Unia Metropolii Polskich, której Miasto Lublin jest członkiem, wystąpiła do premiera RP z apelem o skierowanie na testy genetyczne wszystkich pracowników żłobków i pracowników oświaty mających bezpośredni kontakt z dziećmi.
Dyspozycję taką mógłby podjąć Główny Inspektor Sanitarny. Do apelu skłonił samorządowców przypadek Łodzi, gdzie miasto zdecydowało o przebadaniu 3337 pracowników żłobków i przedszkoli. Okazało się, że ok. 14 proc. z nich miało kontakt z koronawirusem (otrzymali wynik pozytywny lub wątpliwy).
Samorządowcy podkreślają, że test genetyczny jest podstawowym i zalecanym przez WHO badaniem służącym do wykrywania koronawirusa.
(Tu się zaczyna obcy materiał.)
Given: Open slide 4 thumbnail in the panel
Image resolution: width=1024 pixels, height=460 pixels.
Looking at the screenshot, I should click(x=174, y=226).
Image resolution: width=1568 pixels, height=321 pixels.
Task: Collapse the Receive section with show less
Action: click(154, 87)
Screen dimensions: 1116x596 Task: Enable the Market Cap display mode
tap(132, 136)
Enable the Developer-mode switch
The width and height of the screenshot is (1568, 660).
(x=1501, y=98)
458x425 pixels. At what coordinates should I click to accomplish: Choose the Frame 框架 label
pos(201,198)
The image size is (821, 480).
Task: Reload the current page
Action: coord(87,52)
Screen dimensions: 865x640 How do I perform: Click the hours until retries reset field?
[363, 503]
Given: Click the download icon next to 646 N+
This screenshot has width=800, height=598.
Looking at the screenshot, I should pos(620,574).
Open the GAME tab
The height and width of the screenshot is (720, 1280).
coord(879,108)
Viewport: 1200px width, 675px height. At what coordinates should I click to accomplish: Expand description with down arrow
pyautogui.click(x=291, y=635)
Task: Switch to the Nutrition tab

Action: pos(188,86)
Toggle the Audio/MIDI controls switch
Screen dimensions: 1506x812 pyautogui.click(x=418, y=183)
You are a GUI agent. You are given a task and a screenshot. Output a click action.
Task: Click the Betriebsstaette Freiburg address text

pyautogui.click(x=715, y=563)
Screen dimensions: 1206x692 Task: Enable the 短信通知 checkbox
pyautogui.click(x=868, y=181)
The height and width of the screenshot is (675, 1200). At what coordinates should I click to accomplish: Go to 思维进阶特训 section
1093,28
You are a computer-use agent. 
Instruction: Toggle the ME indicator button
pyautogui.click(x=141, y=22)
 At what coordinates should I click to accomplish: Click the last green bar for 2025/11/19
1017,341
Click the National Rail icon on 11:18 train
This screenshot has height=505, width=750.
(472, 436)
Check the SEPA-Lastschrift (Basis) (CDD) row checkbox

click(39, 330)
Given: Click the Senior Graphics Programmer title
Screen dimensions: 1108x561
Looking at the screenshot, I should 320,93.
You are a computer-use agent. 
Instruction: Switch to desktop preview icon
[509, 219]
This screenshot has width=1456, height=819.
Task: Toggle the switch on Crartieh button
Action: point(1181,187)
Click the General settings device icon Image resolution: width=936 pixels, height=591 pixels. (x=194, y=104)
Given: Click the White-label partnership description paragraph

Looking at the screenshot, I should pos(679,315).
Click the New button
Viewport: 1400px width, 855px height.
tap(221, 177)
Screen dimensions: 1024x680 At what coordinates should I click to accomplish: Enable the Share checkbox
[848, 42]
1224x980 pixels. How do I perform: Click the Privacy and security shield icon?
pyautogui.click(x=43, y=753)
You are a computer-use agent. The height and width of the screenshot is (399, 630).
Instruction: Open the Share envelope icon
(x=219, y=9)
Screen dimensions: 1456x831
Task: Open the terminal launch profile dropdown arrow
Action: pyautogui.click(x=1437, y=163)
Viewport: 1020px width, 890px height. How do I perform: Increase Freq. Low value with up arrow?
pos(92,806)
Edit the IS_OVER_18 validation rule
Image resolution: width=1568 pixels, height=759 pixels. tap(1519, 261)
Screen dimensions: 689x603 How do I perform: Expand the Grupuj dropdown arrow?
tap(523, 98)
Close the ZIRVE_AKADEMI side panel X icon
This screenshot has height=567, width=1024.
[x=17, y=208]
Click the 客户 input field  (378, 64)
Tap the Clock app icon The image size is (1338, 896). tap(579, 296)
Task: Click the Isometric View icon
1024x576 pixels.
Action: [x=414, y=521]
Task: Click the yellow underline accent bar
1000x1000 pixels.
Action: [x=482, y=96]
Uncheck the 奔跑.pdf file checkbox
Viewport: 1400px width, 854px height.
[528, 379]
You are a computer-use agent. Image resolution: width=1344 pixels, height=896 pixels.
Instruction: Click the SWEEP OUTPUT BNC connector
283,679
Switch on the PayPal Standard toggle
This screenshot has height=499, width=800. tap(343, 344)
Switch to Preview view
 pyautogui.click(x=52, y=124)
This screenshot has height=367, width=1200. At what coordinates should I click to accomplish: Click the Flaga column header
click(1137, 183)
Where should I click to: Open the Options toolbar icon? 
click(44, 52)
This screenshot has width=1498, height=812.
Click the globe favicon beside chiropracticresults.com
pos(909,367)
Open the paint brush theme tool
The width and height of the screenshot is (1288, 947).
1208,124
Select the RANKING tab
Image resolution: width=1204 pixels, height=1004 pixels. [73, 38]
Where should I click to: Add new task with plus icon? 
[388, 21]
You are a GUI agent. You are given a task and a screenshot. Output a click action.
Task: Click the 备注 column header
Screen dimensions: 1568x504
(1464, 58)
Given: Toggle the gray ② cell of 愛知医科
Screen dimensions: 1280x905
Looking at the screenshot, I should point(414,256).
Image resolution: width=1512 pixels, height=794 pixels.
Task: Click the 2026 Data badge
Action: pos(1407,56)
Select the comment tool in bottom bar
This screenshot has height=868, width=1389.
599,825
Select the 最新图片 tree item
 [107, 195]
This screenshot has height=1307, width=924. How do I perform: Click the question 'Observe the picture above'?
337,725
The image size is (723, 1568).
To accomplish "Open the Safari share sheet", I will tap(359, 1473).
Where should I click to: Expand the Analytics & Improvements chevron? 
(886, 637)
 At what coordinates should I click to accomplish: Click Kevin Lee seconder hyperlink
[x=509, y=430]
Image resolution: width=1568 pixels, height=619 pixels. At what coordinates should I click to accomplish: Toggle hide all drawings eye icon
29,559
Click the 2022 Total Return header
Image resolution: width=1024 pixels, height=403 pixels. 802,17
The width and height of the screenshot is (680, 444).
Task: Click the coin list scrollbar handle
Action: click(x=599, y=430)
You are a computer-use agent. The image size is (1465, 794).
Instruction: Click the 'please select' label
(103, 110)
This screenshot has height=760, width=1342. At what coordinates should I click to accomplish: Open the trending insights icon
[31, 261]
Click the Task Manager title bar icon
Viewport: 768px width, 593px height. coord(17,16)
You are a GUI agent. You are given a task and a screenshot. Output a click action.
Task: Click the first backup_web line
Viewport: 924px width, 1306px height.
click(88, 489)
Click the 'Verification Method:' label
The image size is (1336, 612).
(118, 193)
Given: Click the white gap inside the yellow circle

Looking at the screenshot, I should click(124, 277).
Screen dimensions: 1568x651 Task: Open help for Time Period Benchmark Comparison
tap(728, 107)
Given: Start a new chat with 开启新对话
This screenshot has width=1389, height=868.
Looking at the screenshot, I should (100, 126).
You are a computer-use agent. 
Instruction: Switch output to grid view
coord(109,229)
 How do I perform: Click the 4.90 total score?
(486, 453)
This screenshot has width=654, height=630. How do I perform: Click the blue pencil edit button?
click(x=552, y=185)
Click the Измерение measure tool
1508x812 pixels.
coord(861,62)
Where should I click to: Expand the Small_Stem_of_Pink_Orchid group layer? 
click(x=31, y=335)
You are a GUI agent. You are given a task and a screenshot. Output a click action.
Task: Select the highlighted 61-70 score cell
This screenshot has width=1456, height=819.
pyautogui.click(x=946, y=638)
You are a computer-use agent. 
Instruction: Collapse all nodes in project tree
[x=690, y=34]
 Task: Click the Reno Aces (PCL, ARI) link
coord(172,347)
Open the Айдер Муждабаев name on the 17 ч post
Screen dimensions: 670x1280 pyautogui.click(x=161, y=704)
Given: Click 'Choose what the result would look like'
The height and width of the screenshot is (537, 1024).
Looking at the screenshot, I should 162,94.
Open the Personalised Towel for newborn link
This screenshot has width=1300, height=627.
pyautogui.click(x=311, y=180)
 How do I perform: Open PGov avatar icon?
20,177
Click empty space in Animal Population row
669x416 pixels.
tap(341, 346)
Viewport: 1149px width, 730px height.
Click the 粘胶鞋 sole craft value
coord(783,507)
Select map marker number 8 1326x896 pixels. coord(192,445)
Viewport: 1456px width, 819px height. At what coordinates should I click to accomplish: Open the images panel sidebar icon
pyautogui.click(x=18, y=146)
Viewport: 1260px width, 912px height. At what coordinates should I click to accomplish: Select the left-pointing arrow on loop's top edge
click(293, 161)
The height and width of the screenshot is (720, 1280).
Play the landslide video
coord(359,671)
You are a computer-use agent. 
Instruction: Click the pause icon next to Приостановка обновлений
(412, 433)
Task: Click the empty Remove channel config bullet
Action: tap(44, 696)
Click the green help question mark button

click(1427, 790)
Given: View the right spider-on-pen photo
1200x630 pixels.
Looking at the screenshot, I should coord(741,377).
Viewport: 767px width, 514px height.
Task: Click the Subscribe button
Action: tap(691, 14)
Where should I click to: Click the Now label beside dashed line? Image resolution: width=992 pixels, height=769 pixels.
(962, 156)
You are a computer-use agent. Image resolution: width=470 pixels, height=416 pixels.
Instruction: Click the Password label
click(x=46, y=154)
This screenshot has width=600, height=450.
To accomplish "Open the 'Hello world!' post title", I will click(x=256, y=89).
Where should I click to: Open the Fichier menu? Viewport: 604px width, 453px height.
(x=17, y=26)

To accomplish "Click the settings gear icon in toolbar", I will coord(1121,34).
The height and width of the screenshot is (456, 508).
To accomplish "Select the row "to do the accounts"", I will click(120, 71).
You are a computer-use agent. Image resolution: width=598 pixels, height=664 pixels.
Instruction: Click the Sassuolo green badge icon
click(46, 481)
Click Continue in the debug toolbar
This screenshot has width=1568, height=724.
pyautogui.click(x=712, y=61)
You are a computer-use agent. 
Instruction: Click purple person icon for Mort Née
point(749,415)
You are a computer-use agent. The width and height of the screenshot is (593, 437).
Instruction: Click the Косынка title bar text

Daje większą pewność, przez co w większości przypadków nie trzeba go powtarzać. Inaczej jest z testami immunologicznymi, których wyniki (pozytywne i wątpliwe) należy weryfikować właśnie za pomocą testów genetycznych.
– Prezydent Lublina wystąpił do wojewody lubelskiego i państwowego powiatowego inspektora sanitarnego z prośbą o przeprowadzenie badań testowych w kierunku zakażenia wirusem SARS CoV-2 u wszystkich pracowników lubelskich żłobków, przedszkoli i szkół mających bezpośredni kontakt z dziećmi – informuje Katarzyna Duma, rzecznik prasowy Krzysztofa Żuka. – Zweryfikowanie epidemiologiczne pracowników przez wiarygodne badanie sanepidu przyczyni się do wzrostu bezpieczeństwa w lubelskich placówkach opieki nad dziećmi.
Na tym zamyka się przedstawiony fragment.